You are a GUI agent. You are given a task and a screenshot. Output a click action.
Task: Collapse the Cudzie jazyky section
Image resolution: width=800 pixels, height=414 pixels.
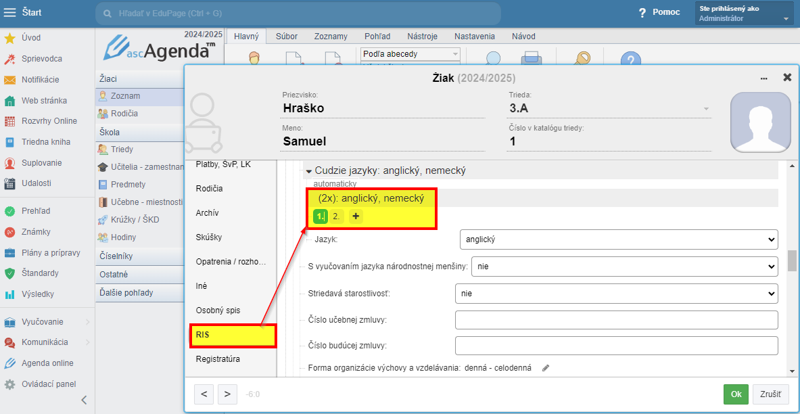pos(309,171)

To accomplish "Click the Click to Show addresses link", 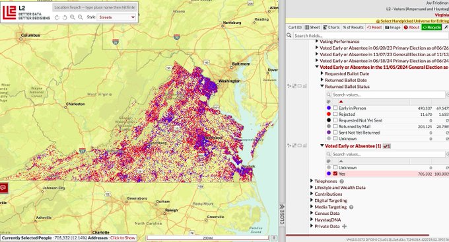I will point(123,237).
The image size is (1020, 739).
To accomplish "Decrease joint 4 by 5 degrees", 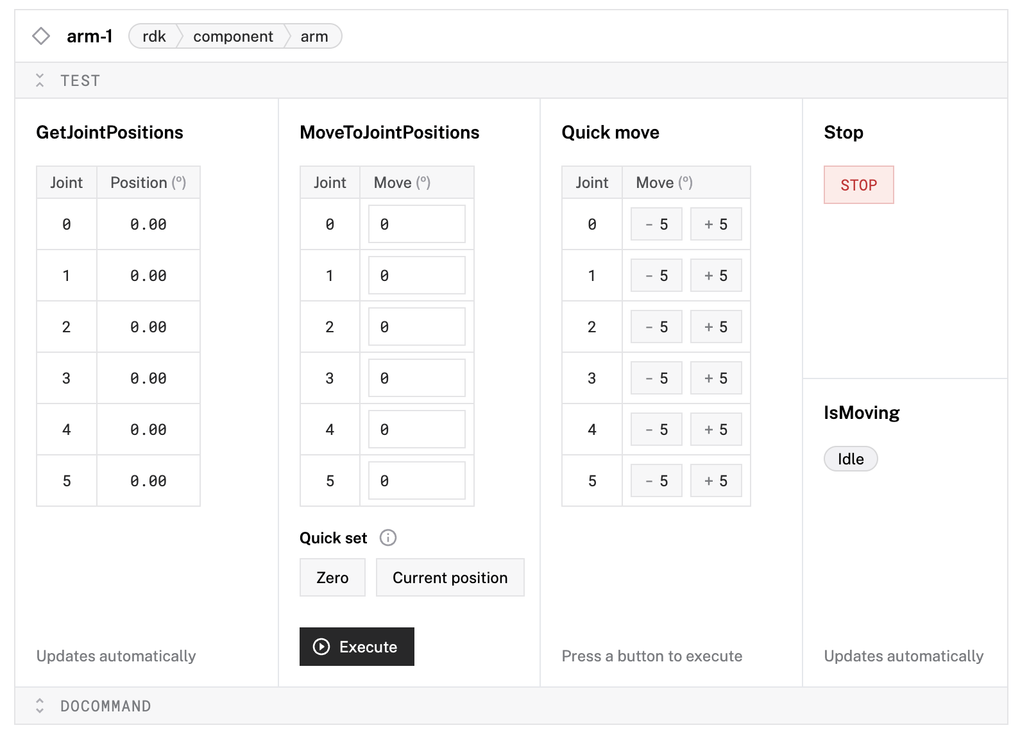I will (656, 429).
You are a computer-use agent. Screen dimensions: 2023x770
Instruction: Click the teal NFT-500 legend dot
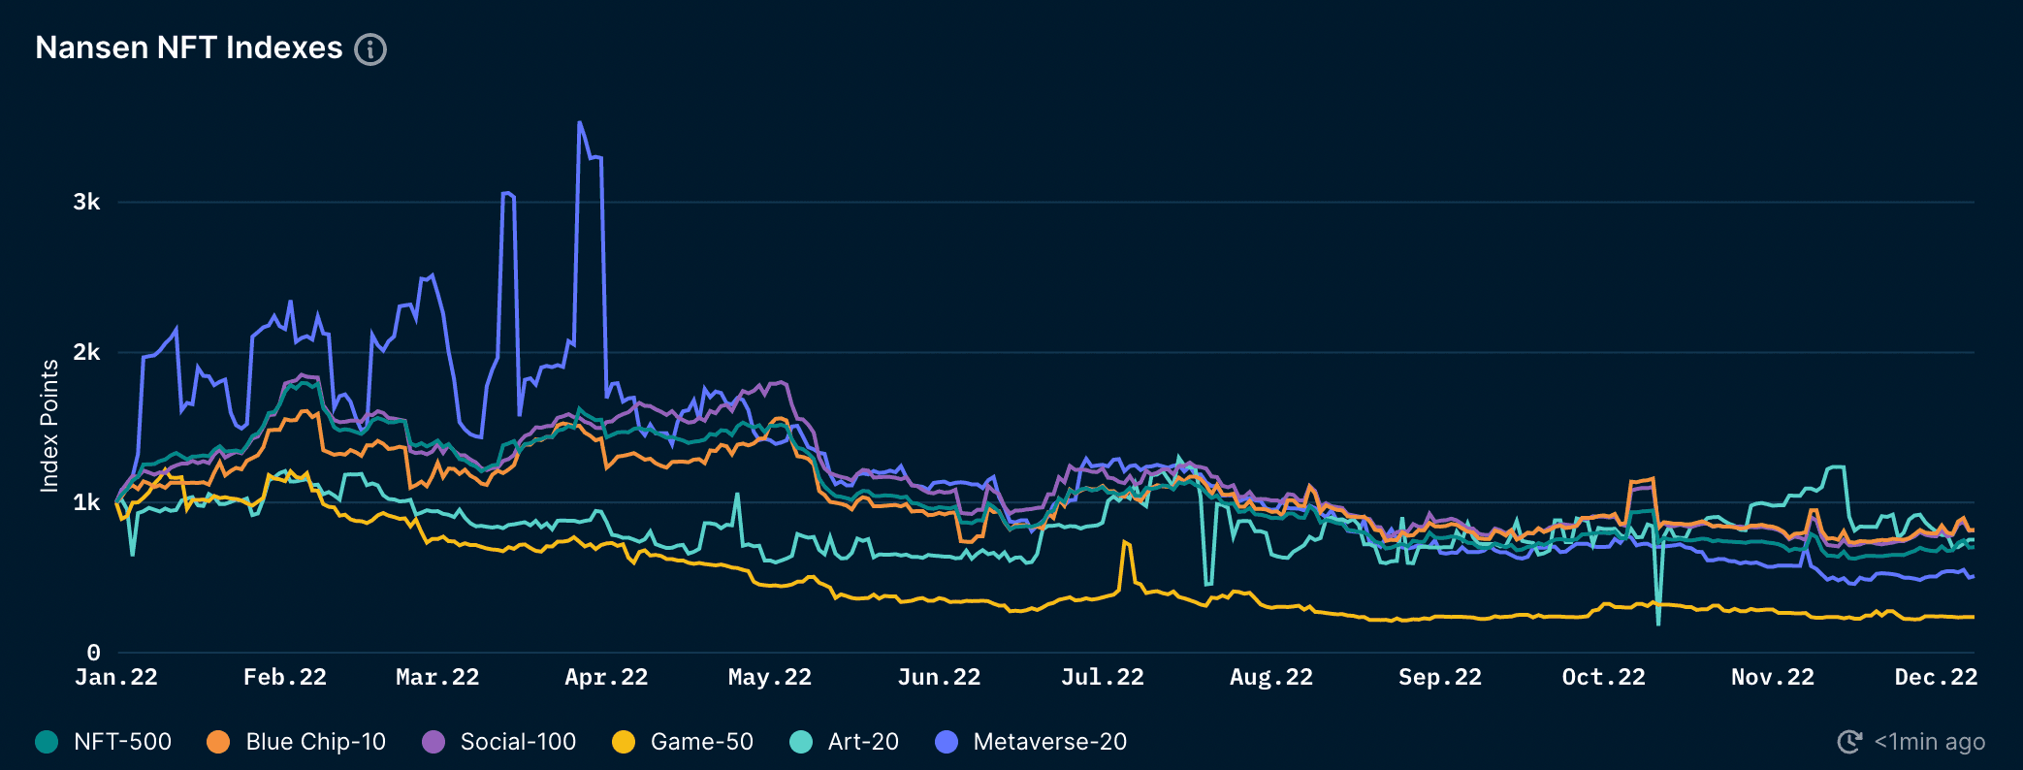[x=47, y=742]
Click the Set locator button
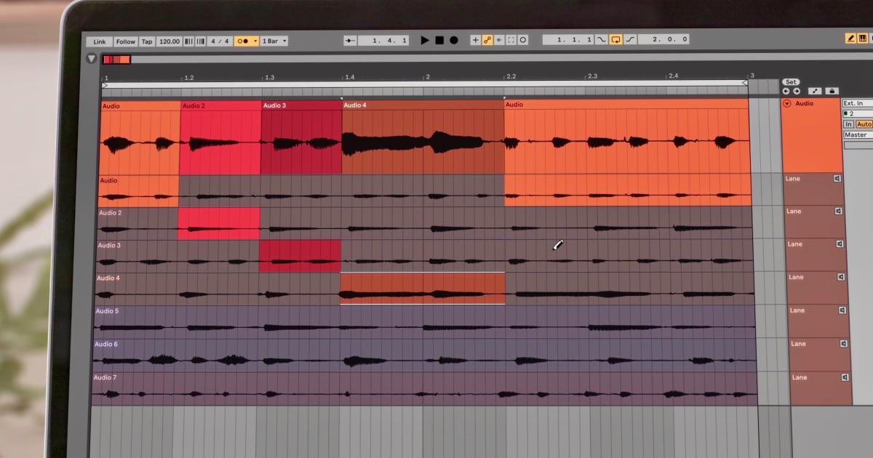Viewport: 873px width, 458px height. click(x=791, y=81)
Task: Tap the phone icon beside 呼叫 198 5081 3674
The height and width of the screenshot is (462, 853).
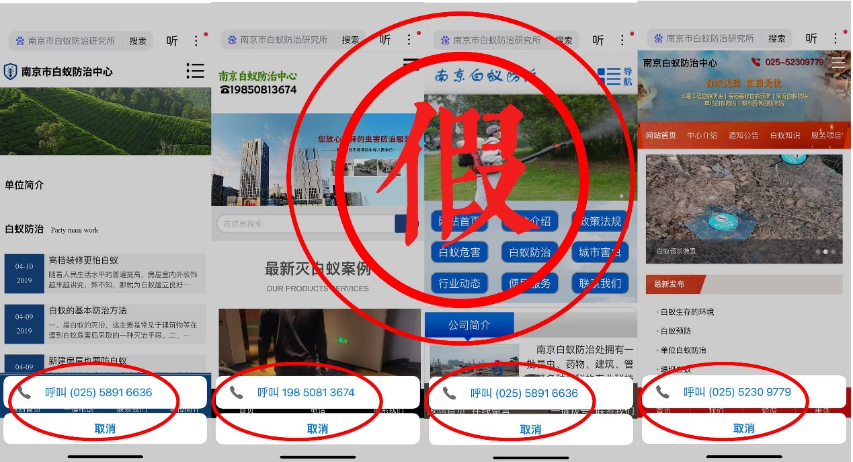Action: [236, 392]
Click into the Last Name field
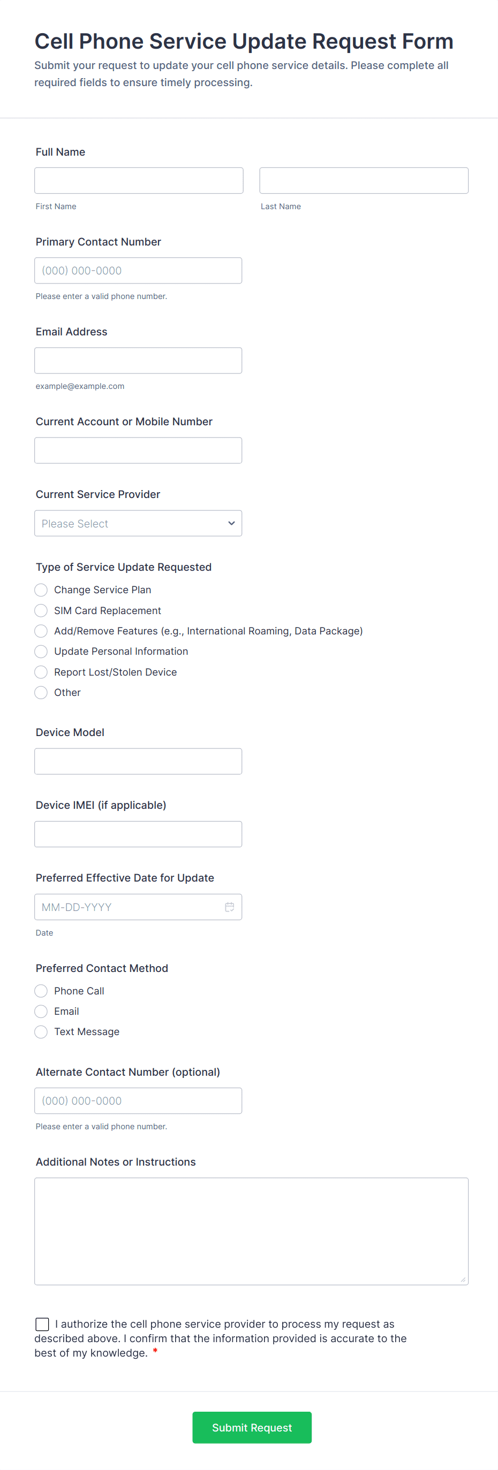 pos(364,180)
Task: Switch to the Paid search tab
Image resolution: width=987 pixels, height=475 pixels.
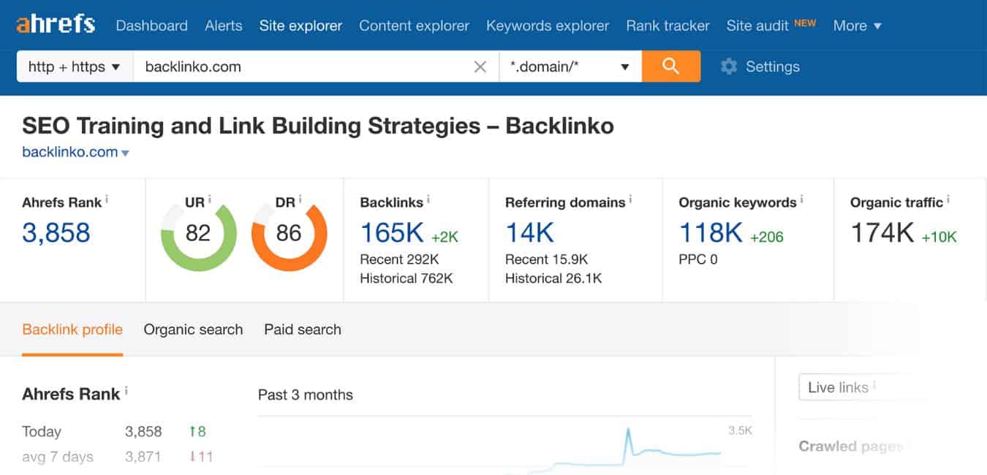Action: point(303,330)
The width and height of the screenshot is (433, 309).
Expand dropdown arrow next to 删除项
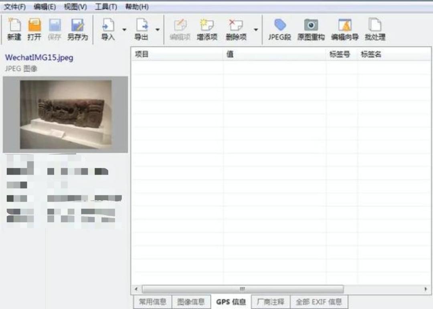[256, 30]
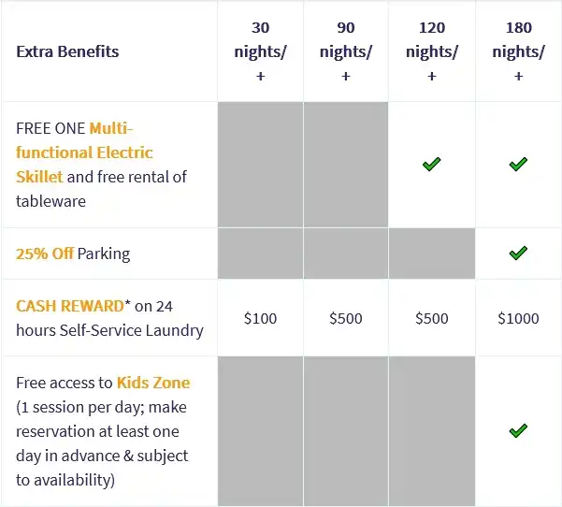Click the Electric Skillet checkmark under 180 nights

[x=518, y=165]
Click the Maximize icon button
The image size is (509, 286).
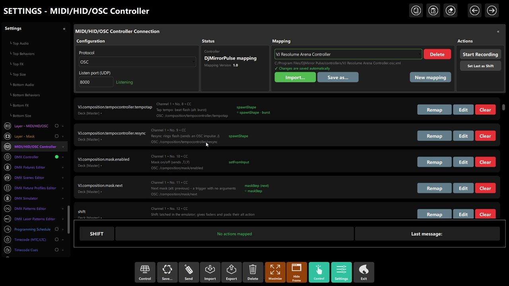(x=275, y=272)
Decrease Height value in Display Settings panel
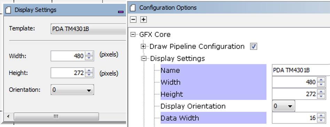Screen dimensions: 330x127 click(89, 75)
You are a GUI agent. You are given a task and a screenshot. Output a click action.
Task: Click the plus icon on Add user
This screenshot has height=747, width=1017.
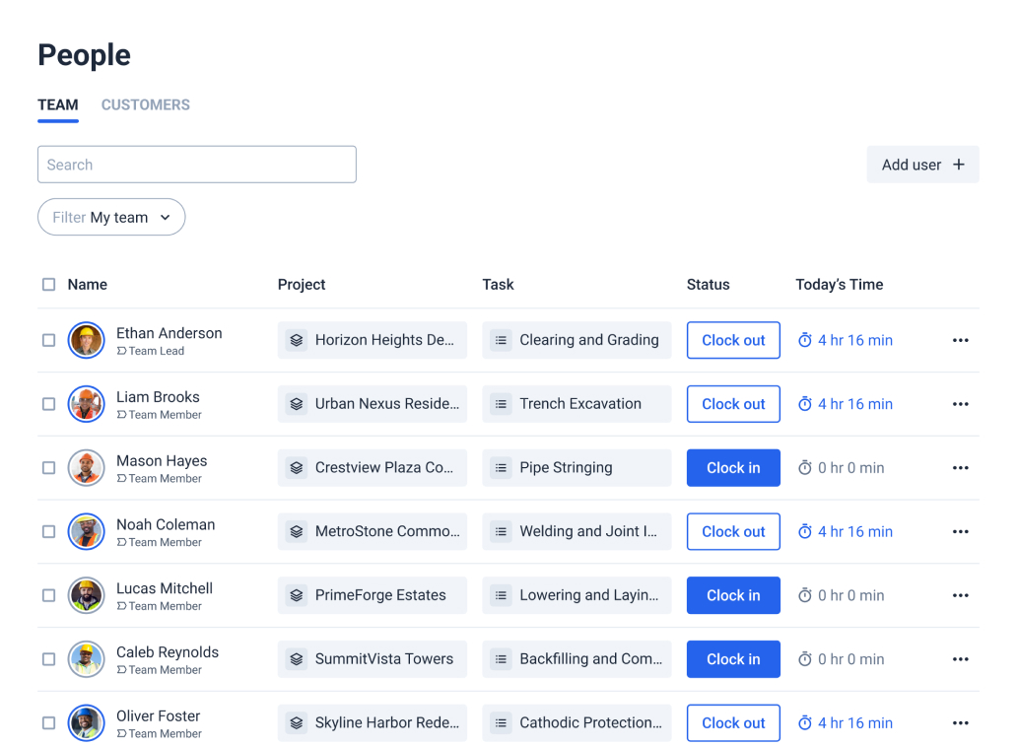point(959,165)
+++++
Instructions to follow =>
From the line holding "Task: Click the plus icon on Add user" to the final line of the data above, give each line again exactly, both ends included, and drop the pictures.

Reply =>
Task: Click the plus icon on Add user
This screenshot has height=747, width=1017.
point(959,165)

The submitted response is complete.